Le groupe pétrolier russe Rosneft a annoncé lundi un accord en deux temps d'environ 55 milliards de dollars au total (42 milliards d'euros) qui lui permettra d'absorber son rival TNK-BP et de faire entrer le britannique BP à son capital. A l'issue de cette transaction complexe, BP devrait détenir 19,75% du capital de Rosneft et deux sièges au conseil d'administration de son nouvel allié, dont l'Etat russe restera le premier actionnaire...

L'accord avec BP prévoit dans un premier temps que le britannique cédera à Rosneft sa participation de 50% dans TNK-BP pour quelque 27 milliards de dollars, dont 12,3 milliards en numéraire et le reste en actions. Rosneft rachètera parallèlement, pour 28 milliards de dollars, le solde du capital de TNK-BP aux autres actionnaires, quatre oligarques russes vivant à l'étranger regroupés au sein de la holding AAR.

Les deux volets de la transaction sont indépendants l'un de l'autre mais Rosneft a un "accord valide sur le principe d'une cession par AAR", a déclaré le PDG de la compagnie russe, Igor Setchine. Il a ajouté que Rosneft avait obtenu l'aval de banques occidentales pour financer la partie en cash de l'opération.

La transaction devrait permettre à BP, présent en Russie depuis les années 1990, de mettre un terme à ses relations houleuses avec AAR et de resserrer ses liens avec le Kremlin, qui s'emploie pour sa part à renforcer son emprise sur le secteur pétrolier.

Le président Vladimir Poutine s'est félicité de l'accord conclu par Rosneft, jugeant qu'il s'agissait d'une bonne opération à un bon prix. "C'est un très bon signal pour le marché russe. Il s'agit d'une opération importante et positive", a-t-il déclaré à l'issue d'une rencontre avec Igor Setchine, son ancien directeur de cabinet adjoint et qui reste l'un de ses proches.

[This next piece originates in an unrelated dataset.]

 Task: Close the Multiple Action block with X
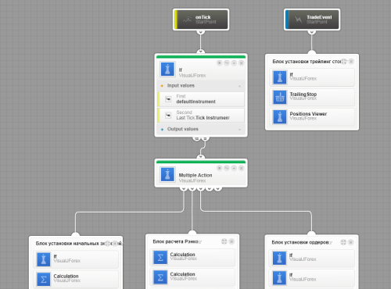click(242, 168)
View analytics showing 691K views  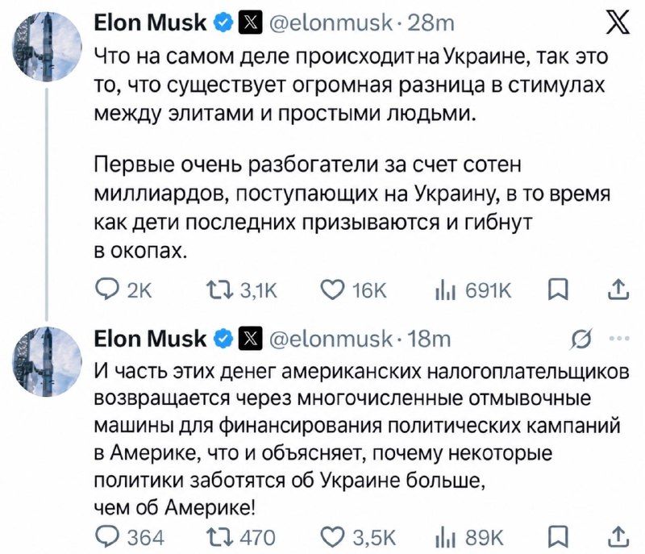pyautogui.click(x=473, y=290)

Rosneft est déjà le premier producteur pétrolier russe, mais le rachat de TNK-BP, le numéro trois, lui permettra de contrôler près de la moitié de la production nationale. Le groupe pourra en outre se targuer d'extraire plus de quatre millions de barils de pétrole et de gaz par jour, davantage que l'américain Exxon Mobil, la première "major" pétrolière du monde. Ainsi renforcé, Rosneft pourra plus facilement financer l'exploration des vastes réserves russes pour remplacer les gisements actuels, qui commencent à décliner.

TNK-BP est hautement rentable et représente le quart de la production totale de BP, mais ses gisements sont eux aussi matures et les actionnaires regroupés dans AAR avaient jusqu'ici bloqué les efforts de la compagnie britannique pour resserrer ses liens avec Rosneft et, à travers Igor Setchine, avec le Kremlin.

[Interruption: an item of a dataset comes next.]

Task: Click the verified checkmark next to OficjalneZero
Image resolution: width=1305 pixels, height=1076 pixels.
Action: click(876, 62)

TNK-BP a eu par le passé des relations difficiles avec les autorités russes. En 2008, deux de ses dirigeants avaient été arrêtés lors d'un conflit sur la stratégie qui avait contraint l'ex-directeur général Bob Dudley à fuir la Russie. C'est lui qui dirige aujourd'hui BP et prend ainsi sa revanche sur ses anciens partenaires.

Moscou, de son côté, conserve l'expertise reconnue de BP et un actionnaire privé "de qualité" comme en recherche le président Poutine pour faire taire ceux qui l'accusent de vouloir renationaliser l'industrie pétrolière russe. "C'est certainement un accord historique pour BP, Rosneft et TNK-BP", commente Jason Kenney, analyste chez Santander.

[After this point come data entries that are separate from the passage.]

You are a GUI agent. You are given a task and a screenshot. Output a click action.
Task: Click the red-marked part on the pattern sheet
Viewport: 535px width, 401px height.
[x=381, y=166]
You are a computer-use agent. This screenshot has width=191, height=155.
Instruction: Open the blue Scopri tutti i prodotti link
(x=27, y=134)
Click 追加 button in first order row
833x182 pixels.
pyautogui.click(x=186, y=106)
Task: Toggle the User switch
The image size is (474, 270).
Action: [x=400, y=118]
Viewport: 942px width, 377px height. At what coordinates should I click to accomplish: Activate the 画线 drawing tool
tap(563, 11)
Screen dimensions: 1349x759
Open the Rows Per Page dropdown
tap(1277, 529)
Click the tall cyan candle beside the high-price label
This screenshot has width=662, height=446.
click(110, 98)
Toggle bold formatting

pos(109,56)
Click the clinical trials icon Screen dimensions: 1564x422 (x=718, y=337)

"Rosneft apparaît comme le principal bénéficiaire de l'opération en gagnant en crédibilité avec l'arrivée d'un investisseur occidental à son conseil d'administration. Quant à BP, il monétise plus rapidement que prévu ses actifs russes et met derrière lui ses difficultés politiques dans le pays. Cependant, à court terme, il est difficile de calculer l'impact sur le cours de Bourse de BP."

A la Bourse de Londres, l'action BP cédait 1,4% à 443 pence vers 15h15 GMT alors que l'indice Stoxx européen de l'énergie reculait de 0,9%. A Moscou, Rosneft a gagné 2,58% à 219,60 roubles.

Le processus d'autorisation de l'accord pourrait prendre plusieurs mois. S'il est avalisé, BP aura une exposition moindre en Russie mais l'assurance d'entretenir des liens étroits avec Igor Setchine, désormais l'homme fort de la politique énergétique russe.